Les MGF peuvent provoquer des complications graves voire fatales au moment de l’accouchement. Le tissu cicatriciel ne peut pas toujours accommoder le passage d’un nouveau-né, ce qui rend l’accouchement encore plus douloureux et accroît la probabilité de la nécessité d’une césarienne ou autre intervention d’urgence. Le risque de fistule obstétricale, résultat d’un travail prolongé avec obstruction et sans intervention médicale opportune, est également plus élevé.
Les femmes ayant subi une infibulation et dont les cicatrices ont dû être réouvertes pour permettre les rapports sexuels puis l’accouchement présentent les plus grands risques de travail prolongé avec obstruction. Cela peut causer une fistule obstétricale (très handicapante) mais également mettre en danger la vie de la mère et de l’enfant.
Dans plusieurs pays où les MGF ont un fort taux de prévalence, on observe également les plus forts taux de mortalité maternelle du monde.
L’impact psychologique des MGF peut se révéler dévastateur et très durable.
Les filles peuvent se sentir trahies par leurs parents qui ont insisté pour les soumettre aux MGF. « J’ai eu tellement de ressentiment envers ma mère », raconte le Dr Aden en évoquant sa mutilation à l’âge de 6 ans. « Personne ne m’a rien dit… Je me suis sentie trahie ».

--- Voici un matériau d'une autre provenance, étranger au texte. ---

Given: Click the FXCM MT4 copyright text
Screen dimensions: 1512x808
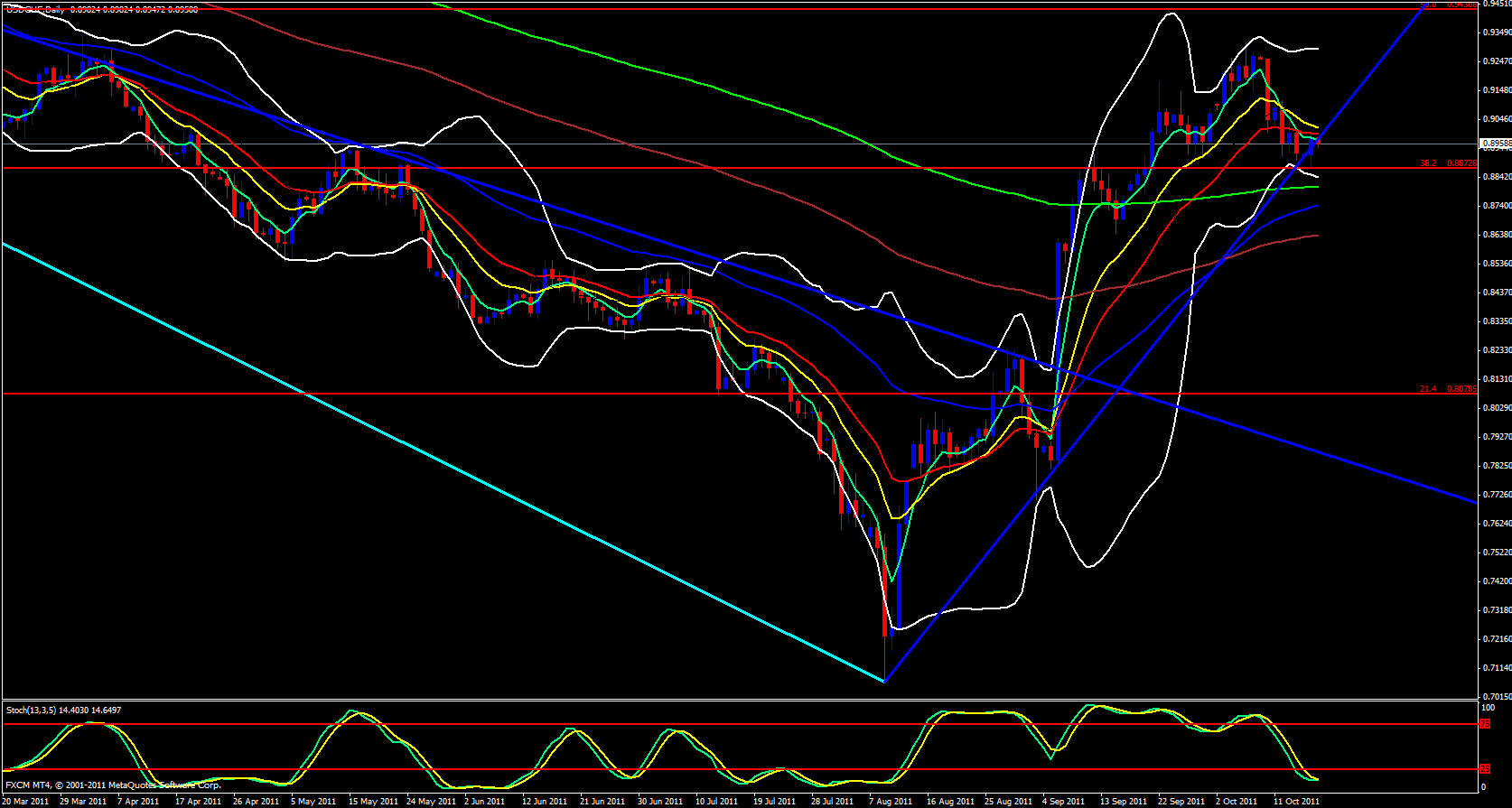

Chez les jeunes enfants, cette perte de confiance peut provoquer des problèmes comportementaux en plus de la douleur psychologique. En grandissant puis en se mariant, les dysfonctionnements sexuels qui peuvent apparaître causent des tensions dans le mariage des survivantes.
À long terme, les MGF peuvent laisser des traces psychologiques profondes. Les filles et les femmes qui les ont vécues peuvent souffrir d’anxiété, de dépression, de perte de mémoire, de troubles du sommeil ainsi que de stress post-traumatique.
Après avoir raconté la douleur et le traumatisme qu’elle a vécus lors de sa mutilation, à l’occasion de sa nuit de noces, puis encore au moment de son accouchement, Malika, qui est originaire de la région d’Afar en Éthiopie, a conclu par ces mots : « Je suis comme morte, maintenant ».
L’expérience de Malika l’a conduite à décider de ne pas exposer sa fille aux MGF. Selon les projections, 68 millions de filles risquent de subir des MGF entre 2015 et 2030.
En novembre prochain, la communauté internationale se réunira au Sommet de Nairobi à l’occasion de la CIPD25 pour accélérer les efforts de développement durable par l’amélioration de la santé sexuelle et des droits qui s’y rapportent, de l’égalité des genres et de l’émancipation des femmes.
Mettre fin aux MGF et aux autres pratiques dangereuses qui mettent en péril la santé et les droits des femmes et des filles est au cœur de ce projet.
De plus, le programme conjoint UNFPA-UNICEF pour l’élimination des MGF est en place dans 17 pays où ces pratiques sont très présentes, pour accélérer leur élimination par une approche globale, qui associe services de protection et de soins, sensibilisation et engagement communautaire pour changer les normes qui perpétuent les MGF.
68 millions de filles ont besoin de cette action accélérée pour le maintien de leur intégrité physique, la protection de leur santé et la garantie de leurs droits.